*Selected text*.
════════════════
= Religious discrimination in the United States =

Religious discrimination in the United States is valuing or treating a person or group differently because of what they do or do not believe. Specifically, it occurs when adherents of different religions (or denominations) are treated unequally, either before the law or in institutional settings such as employment or housing.

Steve Pfaff, a University of Washington professor of sociology said that "Religious bias may be a very serious problem, but it has been studied less than other types of discrimination, such as race- or gender-based discrimination."

==Background==

In the United States, the Free Exercise Clause of the First Amendment states that "Congress shall make no law respecting an establishment of religion, or prohibiting the free exercise thereof".

In a 1979 consultation on the issues, the United States Commission on Civil Rights defined religious discrimination in relation to the civil rights guaranteed by the Fifth Amendment to the United States Constitution. Whereas religious civil liberties, such as the right to hold or not to hold a religious belief, are essential for Freedom of Religion (in the United States secured by the First Amendment), religious discrimination occurs when someone is denied "the equal protection of the laws, equality of status under the law, equal treatment in the administration of justice, and equality of opportunity and access to employment, education, housing, public services and facilities, and public accommodation because of their exercise of their right to religious freedom."

However, in 1878, the U.S. Supreme Court has ruled that religious duty is not a suitable defense to a criminal indictment, and that religious activities could be regulated by law.

==Notable examples==

===Discrimination against Muslims===

Based on the research carried out by the University of Washington, Muslims and atheists in the United States deal with experience religious discrimination more than those of Christian faiths.

According to a Pew Research Center survey carried out in March 2019, "Most American adults (82%) say Muslims are subject to at least some discrimination in the U.S. today". The 2017 survey of Muslim Americans illustrated that "Among U.S. Muslims themselves, many say they have experienced specific instances of discrimination, including being treated with suspicion, singled out by airport security or called offensive names." 63 percent of American adults believed in that being Muslim hurts someone's chances for advancement in American society at least".

===Discrimination against Neopagans===
According to Starhawk, modern pagans, especially Wiccans and Ásatrú followers, encounter widespread religious discrimination across multiple fields.

===Reynolds v. United States===

In 1878, the U.S. supreme court, in Reynolds v. United States, ruled that a law against bigamy was not considered to be religiously discriminatory against members of the Church of Jesus Christ of Latter-day Saints (LDS Church), who were practicing polygamy up until 1890. George Reynolds was a member of the LDS Church, and was convicted of bigamy under the Morrill Anti-Bigamy Act. He was secretary to Brigham Young and presented himself as a test of the federal government's attempt to outlaw polygamy.
════════════════
*Entries supplied*.
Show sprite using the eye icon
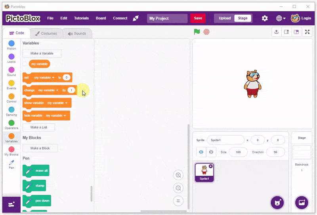Viewport: 317px width, 215px height. 201,152
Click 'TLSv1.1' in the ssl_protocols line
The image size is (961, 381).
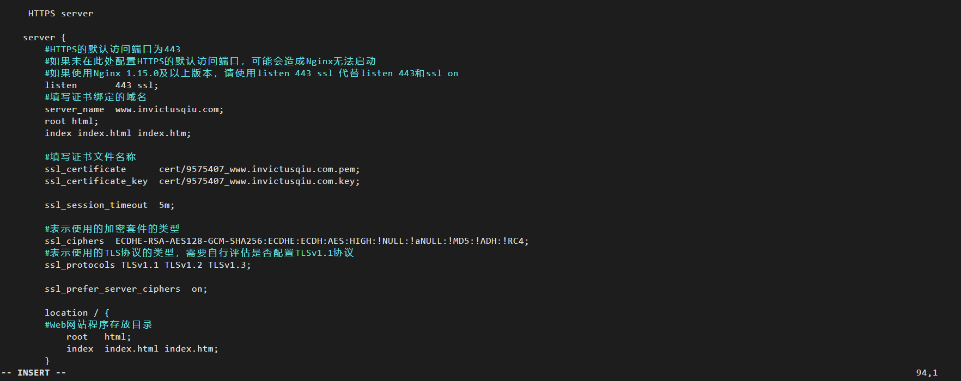pos(139,265)
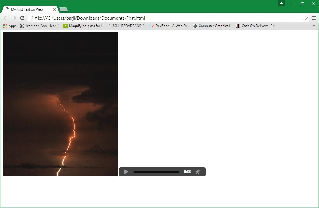Open the Computer Graphics bookmark
This screenshot has height=208, width=319.
[212, 26]
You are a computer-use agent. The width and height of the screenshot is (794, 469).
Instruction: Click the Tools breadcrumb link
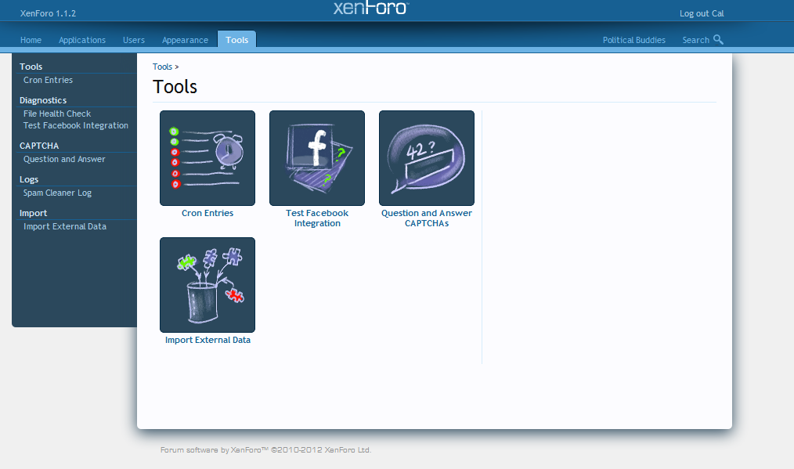162,67
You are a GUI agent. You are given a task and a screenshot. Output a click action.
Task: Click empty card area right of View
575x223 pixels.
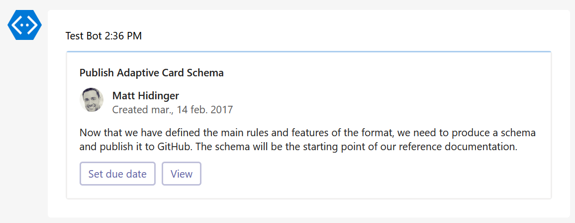click(373, 174)
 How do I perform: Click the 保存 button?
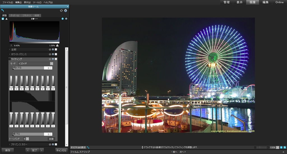[x=8, y=150]
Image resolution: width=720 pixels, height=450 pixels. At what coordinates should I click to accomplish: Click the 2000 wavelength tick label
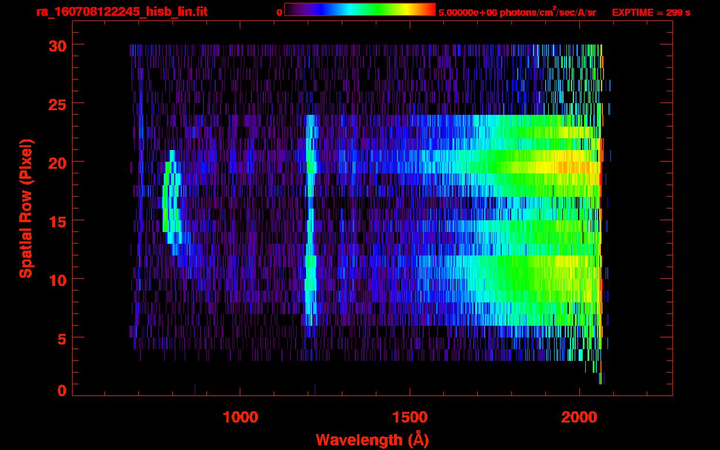579,417
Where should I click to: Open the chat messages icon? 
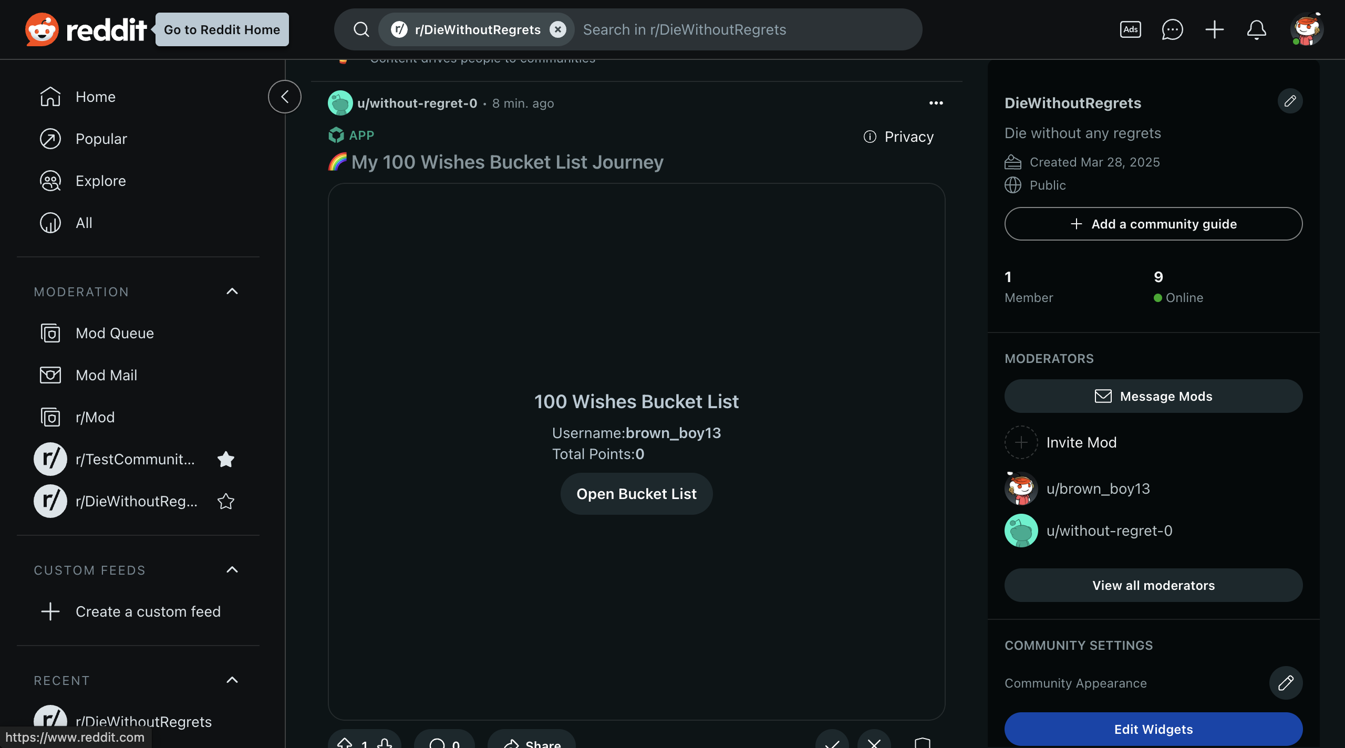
════════════════
*Requirements*.
**1)** Print part of the religious discrimination article: begin at the words "In 1878, the U.S. supreme court, in", and stop after the words "to outlaw polygamy.".
**2)** Proceed with the religious discrimination article from the point where it stops.
The items come from a different source than the religious discrimination article.

*Expected responses*.
**1)**
In 1878, the U.S. supreme court, in Reynolds v. United States, ruled that a law against bigamy was not considered to be religiously discriminatory against members of the Church of Jesus Christ of Latter-day Saints (LDS Church), who were practicing polygamy up until 1890. George Reynolds was a member of the LDS Church, and was convicted of bigamy under the Morrill Anti-Bigamy Act. He was secretary to Brigham Young and presented himself as a test of the federal government's attempt to outlaw polygamy.

**2)**
The Court investigated the history of religious freedom in the United States and quoted a letter from Thomas Jefferson in which he wrote that there was a distinction between religious belief and action that flowed from religious belief. The former "lies solely between man and his God," therefore "the legislative powers of the government reach actions only, and not opinions." The court considered that if polygamy was allowed, someone might eventually argue that human sacrifice was a necessary part of their religion, and "to permit this would be to make the professed doctrines of religious belief superior to the law of the land, and in effect to permit every citizen to become a law unto himself." The Court believed the First Amendment forbade Congress from legislating against opinion, but allowed it to legislate against action. Therefore, religious duty was not a suitable defense to a criminal indictment, religious activates could be regulated by law.

===Religious tests===

The No Religious Test Clause of the United States Constitution is found in Article VI, paragraph 3. This has been interpreted to mean that no federal employee, whether elected or appointed, career or political, can be required to adhere to or accept any religion or belief.

However, some state and local jurisdictions have enacted legal restrictions that require a religious test as a qualification for holding public office. For instance in Texas an official may be "excluded from holding office" if he or she does not "acknowledge the existence of a Supreme Being." (i.e. God), thus atheists, agnostics, most Satanists, some Unitarian Universalists and New Age followers, who do not believe in a supreme being would be excluded from public office.

===Native American religions===

====Peyote usage====
Peyote is listed by the United States DEA as a Schedule I controlled substance. However, practitioners of the Peyote Way Church of God, a Native American religion, perceive the regulations regarding the use of Peyote as discriminating, leading to religious discrimination issues regarding about the U.S. policy towards drugs. As the result of Peyote Way Church of God, Inc. v. Thornburgh the American Indian Religious Freedom Act of 1978 was passed. This federal statute allow the "Traditional Indian religious use of the peyote sacrament," exempting only use by Native American persons. Other jurisdictions have similar statutory exemptions in reaction to the U.S. Supreme Court's decision in Employment Division v. Smith, , which held that laws prohibiting the use of peyote that do not specifically exempt religious use nevertheless do not violate the Free Exercise Clause of the First Amendment.

====Eagle Feather usage====
The Eagle Feather Law, which governs the possession and religious use of eagle feathers, was officially written to protect then dwindling eagle populations while still protecting traditional Native American spiritual and religious customs, of which the use of eagles are central. The Eagle Feather Law later met charges of promoting racial and religious discrimination due to the law's provision authorizing the possession of eagle feathers to members of only one ethnic group, Native Americans, and forbidding Native Americans from including non-Native Americans in indigenous customs involving eagle feathers—a common modern practice dating back to the early 16th century.

===Boston University and University of South Dakota===
Charges of religious and racial discrimination have also been found in the education system. In a recent example, the dormitory policies at Boston University and The University of South Dakota were charged with racial and religious discrimination when they forbade a university dormitory resident from smudging while praying. The policy at The University of South Dakota was later changed to permit students to pray while living in the university dorms. Another example concerns the Peralta Community College District which threatened to discipline two students when they prayed for a sick professor. The college later rescinded the warnings when threatened with a lawsuit.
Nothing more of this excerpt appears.